Etude de la fonctionnalité de nurserie de l’étang de Berre et évaluation d’un besoin de restauration écologique – JUVABERRE

L’industrialisation du pourtour de l’étang de Berre (Bouches du Rhône, France) au cours du XXème siècle a conduit à une profonde modification de cet écosystème lagunaire. Une des principales modifications observées a été la régression extrêmement importante des herbiers à magnoliophytes (zostères) présents dans l’étang. Ces herbiers occupaient 8000 ha en 1916, il n’y en avait plus que 1.2 ha en 2009. En 1994, puis en 2004, dans le cadre du plan Barnier, une régulation des rejets d’eaux douces de la station hydro-électrique de Saint-Chamas a été mise en place. Cette mesure a eu pour effet d’en limiter les impacts sur les différents habitats de l’étang. Entre 2009 et 2010, le projet ICHTYOBERRE (inventaire par pêches scientifiques) a permis de montrer que le peuplement en poissons est principalement dominé par des espèces sédentaires, dont des juvéniles d’espèces dont le cycle de vie s’accomplit partiellement en milieu lagunaire (anguilles, loups, dorades, muges). Ces dernières années de nombreux juvéniles ont été observés dans l’étang de Berre.
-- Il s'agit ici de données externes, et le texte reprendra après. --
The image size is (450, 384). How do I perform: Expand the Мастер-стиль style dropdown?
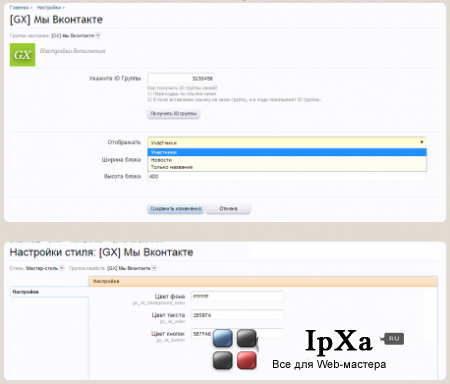pos(62,268)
Ces observations ont inspiré le montage du programme JUVABERRE. Ce programme a pour objectif de réaliser des recensements de juvéniles dans les différentes catégories d’habitats présentes dans les petits fonds du pourtour de l’étang de Berre. Des recensements seront également faits sur des habitats artificiels en acier et en bois utilisés en tant qu’unités d’observation standardisée dans différentes lagunes méditerranéennes. Il s’articule autour de 3 axes de travail :

  • Evaluer la présence de juvéniles dans les différents habitats d’un point de vue qualitatif et quantitatif;
  • Comparer ces résultats et la qualité de nurserie de l’étang de Berre par rapport à d’autres lagunes méditerranéennes;
  • Proposer une stratégie d’optimisation de la fonctionnalité de nurserie de l’étang.

Les résultats de ce projet permettront d’apporter des éléments de compréhension quant au potentiel de l’étang de Berre à contribuer au maintien et au renouvellement des peuplements de poissons côtiers. L’évaluation de cette fonction de nurserie apparaît également comme étant un bon moyen d’évaluer l’état global du milieu ainsi que sa réhabilitation.

Ce projet qui a démarré au printemps 2018, se terminera à la fin de l’année 2019.